Seperti biasa, selepas bangun tidur Nala mulai menyiapkan tripod harga tiga puluh ribuan yang dibeli dari shopee dan hp Vivo yang terbeli dari gaji saat kerja di pabrik dulu.
Jadi konten kreator fb pro, seperti sebuah side job yang mungkin juga jadi pekerjaan utamanya.
Tidak perlu pakai content planner dan jadwal yang tersusun rapi. Nala hanya merekam video keseharian sebagai ibu rumah tangga. Kemudian mengeditnya sebisa mungkin dengan aplikasi capcut bajakan yang dia dapat dari seorang temannya.
Setelah selesai masak dan melakukan pekerjaan rumah, dia lalu mengambil handphone, mengedit dan mengunggah video dalam ukuran portrait tadi ke facebook. Tak lupa dia menulis caption sebisanya dan memberi tanda pagar #semuaorang.
Sudah hampir tiga bulan sejak phk dari pabrik tempat ia bekerja, fb pro miliknya juga belum menghasilkan apapun. Malah kadang terbebani harus mengembalikan gift bintang dari teman-teman lainnya.
Belum mencapai 5000 pengikut, sebagai syarat konten yang bisa dimonetisasi. Nala tau tapi tak bisa berbuat lebih. Dia hanya mengikuti jenis video keseharian pengguna lain di akun facebook miliknya. Dia tidak mampu riset dan reset algoritma.
Suaminya adalah karyawan di kabupaten dengan gaji dibawah UMK. Gajinya hanya dua juta lebih sedikit. Dia pria yang tekun dalam bekerja namun tak bisa berspekulasi. Sebagai seorang pemuda kampung biasa, rajin adalah hal baik. Tapi baik Nala dan Suaminya tak mampu membaca zaman.
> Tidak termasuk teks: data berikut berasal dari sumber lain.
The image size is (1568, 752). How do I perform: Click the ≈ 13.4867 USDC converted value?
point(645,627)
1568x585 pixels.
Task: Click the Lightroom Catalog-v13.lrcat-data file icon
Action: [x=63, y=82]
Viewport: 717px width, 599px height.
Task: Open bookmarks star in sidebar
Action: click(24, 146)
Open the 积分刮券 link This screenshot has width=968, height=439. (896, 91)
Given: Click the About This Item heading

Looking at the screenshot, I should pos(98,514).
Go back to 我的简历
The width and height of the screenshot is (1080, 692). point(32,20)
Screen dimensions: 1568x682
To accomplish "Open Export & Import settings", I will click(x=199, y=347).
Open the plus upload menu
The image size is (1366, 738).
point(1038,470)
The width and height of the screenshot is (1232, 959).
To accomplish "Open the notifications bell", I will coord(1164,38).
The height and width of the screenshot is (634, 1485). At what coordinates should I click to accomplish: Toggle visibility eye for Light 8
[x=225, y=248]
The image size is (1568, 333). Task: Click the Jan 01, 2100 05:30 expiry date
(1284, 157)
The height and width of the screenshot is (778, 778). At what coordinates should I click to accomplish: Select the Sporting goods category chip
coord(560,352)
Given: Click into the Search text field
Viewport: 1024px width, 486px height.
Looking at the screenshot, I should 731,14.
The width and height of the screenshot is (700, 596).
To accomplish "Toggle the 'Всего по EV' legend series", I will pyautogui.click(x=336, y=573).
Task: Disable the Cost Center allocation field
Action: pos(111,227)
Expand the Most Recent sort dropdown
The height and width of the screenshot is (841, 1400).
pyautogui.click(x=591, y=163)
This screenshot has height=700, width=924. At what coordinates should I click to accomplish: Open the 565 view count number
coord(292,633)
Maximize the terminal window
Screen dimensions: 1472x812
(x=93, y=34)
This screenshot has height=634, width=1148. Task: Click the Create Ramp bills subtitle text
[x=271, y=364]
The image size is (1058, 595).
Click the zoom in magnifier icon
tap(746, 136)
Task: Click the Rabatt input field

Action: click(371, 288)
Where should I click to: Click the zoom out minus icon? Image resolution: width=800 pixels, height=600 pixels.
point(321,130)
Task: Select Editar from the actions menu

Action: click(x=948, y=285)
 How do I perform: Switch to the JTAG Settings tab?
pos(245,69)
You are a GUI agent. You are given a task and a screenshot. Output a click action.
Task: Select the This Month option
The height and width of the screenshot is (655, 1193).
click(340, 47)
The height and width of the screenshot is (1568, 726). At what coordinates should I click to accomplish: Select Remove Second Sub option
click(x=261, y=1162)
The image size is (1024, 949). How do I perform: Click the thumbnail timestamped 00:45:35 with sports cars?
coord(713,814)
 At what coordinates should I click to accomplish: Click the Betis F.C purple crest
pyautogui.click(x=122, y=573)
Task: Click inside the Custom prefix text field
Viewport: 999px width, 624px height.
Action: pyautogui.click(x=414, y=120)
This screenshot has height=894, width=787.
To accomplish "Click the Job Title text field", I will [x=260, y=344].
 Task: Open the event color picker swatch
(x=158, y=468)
Mereka adalah orang jujur yang baik. Berharap kehidupan berbaik hati pada mereka.
Hidup Layak
Menabung adalah hal yang diketahui Nala. Meskipun dia adalah seorang sarjana, dia tidak memperoleh ilmu soal investasi. Agar banyak uang, yang dia ketahui hanya bekerja dan menabung. Perilaku yang dia dapatkan saat masih sekolah dasar dahulu.
Keluarganya kecilnya tak pernah masuk dalam daftar penerima bantuan sosial dari pemerintah. Bukannya diam, suaminya juga pernah bertanya pada perangkat desa. Sentral informasi yang dirasa paling valid untuk menjawab pertanyaannya. Beberapa kali, hasilnya sama, tidak ada jawaban yang bisa diterima. Hingga sekarang pertanyaannya tak terjawab. Mereka tidak bertanya lebih, merasa seperti seorang transmigran di negara yang tidak mereka kenal.
Beban meteran listrik yang dibayar Rp 200.000 perbulan juga terasa berat. Tidak dapat subsidi, namanya tak pernah masuk dalam kategori penerima bantuan. Belum lagi gas LPG tabung ijo yang harganya di warung hampir setengah harga asli. Kadang-kadang jika langka bisa lebih dari setengah harga asli LPG tabung ijo.
Sawahnya kali ini juga hasil panennya kurang baik. Padi terkadang dibeli dibawah harga yang dianjurkan oleh bulog. Belum lagi hutang jasa traktor, dan hutang uang dari keluarga 3 bulan lalu untuk menebus pupuk subsidi.
Sebagai penggarap sawah, dia hanya menerima bersih dua juta per 3 bulan.
Untungnya di desa, tetangga sekitar banyak orang baik. Setiap panen, mereka yang hasil panennya berlimpah memberikan beras kepada tetangga sekitarnya.
Pendapatan
Dengan pendapatan dibawah UMK, suami Nala harus menyisihkan beberapa ratus ribu untuk bbm motor dan biaya service. Terkadang untuk kehidupan keluarganya uang gajinya masih belum mampu menutup biaya.
Tak jarang mereka mendapatkan bantuan dari orangtuanya. Terkadang beras dan kebutuhan dapur lainnya.
Apa boleh buat, ikhtiarnya untuk mendapatkan uang dari facebook mode profesional itu juga belum membuahkan hasil.
Para stakeholder dan para pendamping bantuan pemerintah juga belum mampu membuat hidupnya lebih terbantu.
Hiburannya hanya facebook, sambil melihat konten kreator yang memamerkan pendapatan mereka dengan nominal dollar tersebut. Dia berharap kehidupannya kedepan akan lebih layak meskipun tidak pernah mendapatkan bantuan sosial pemerintah.
Entah, salah sasaran atau memang bagaimana SOP seharusnya. Nala hanya berserah.
Nama Nala dalam tulisan ini adalah fiktif. Terinspirasi dari judul lagu Nala yang dinyanyikan oleh Tulus.